Pixel coordinate grounding data:
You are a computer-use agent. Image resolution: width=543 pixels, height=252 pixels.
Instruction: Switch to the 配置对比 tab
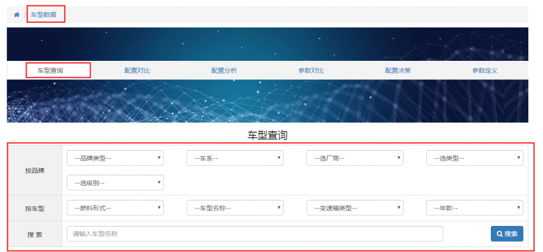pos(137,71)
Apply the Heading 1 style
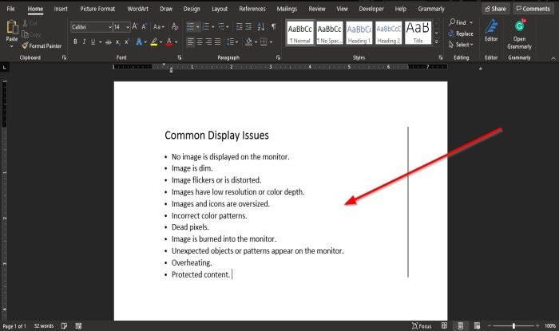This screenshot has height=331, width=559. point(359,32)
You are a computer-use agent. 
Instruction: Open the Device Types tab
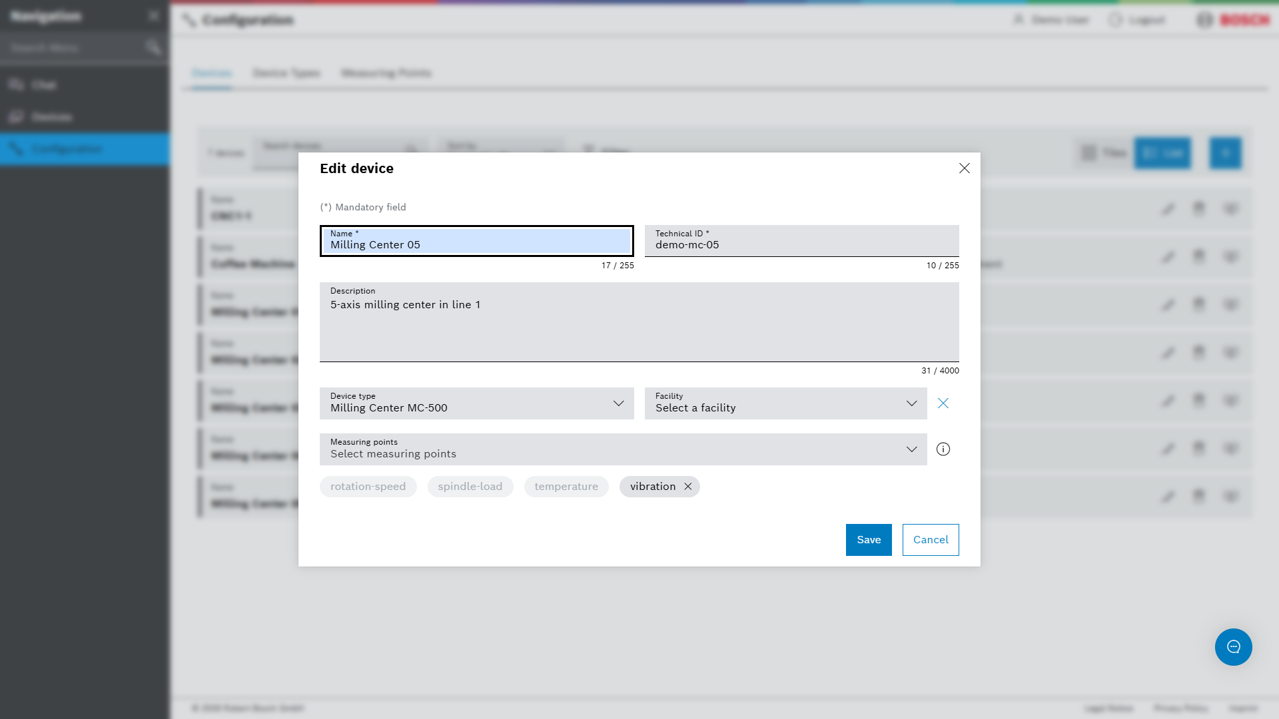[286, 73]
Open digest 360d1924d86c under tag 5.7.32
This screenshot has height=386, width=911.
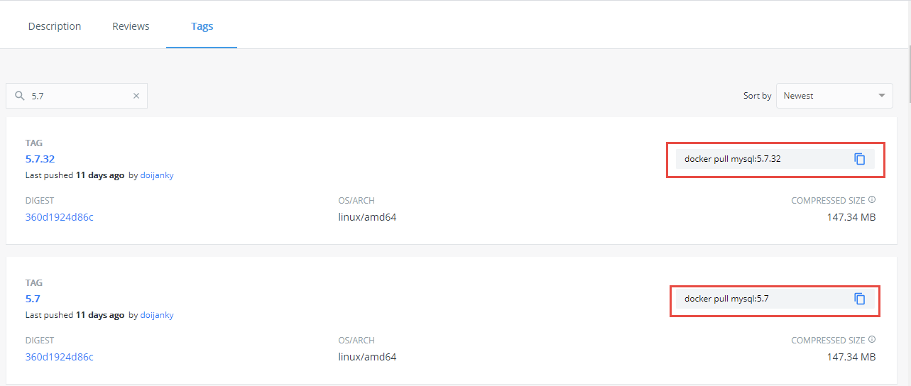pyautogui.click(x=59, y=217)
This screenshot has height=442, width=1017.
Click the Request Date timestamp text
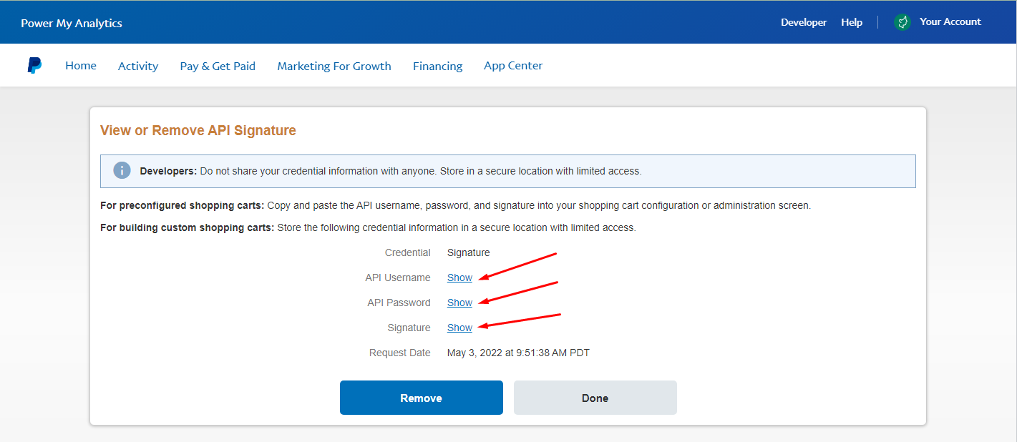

**What the task asks**
What you hand back should match the entries above exactly, except that no picture appears.

**Solution to the problem**
You are a computer-use agent. Image resolution: width=543 pixels, height=252 pixels.
Instruction: Switch to the 配置对比 tab
pos(137,71)
Apply the Heading 1 style
This screenshot has height=331, width=559. point(359,32)
You are a computer-use agent. 
Instruction: Open the Device Types tab
[286, 73]
Open digest 360d1924d86c under tag 5.7.32
This screenshot has height=386, width=911.
pyautogui.click(x=59, y=217)
This screenshot has height=442, width=1017.
Click the Request Date timestamp text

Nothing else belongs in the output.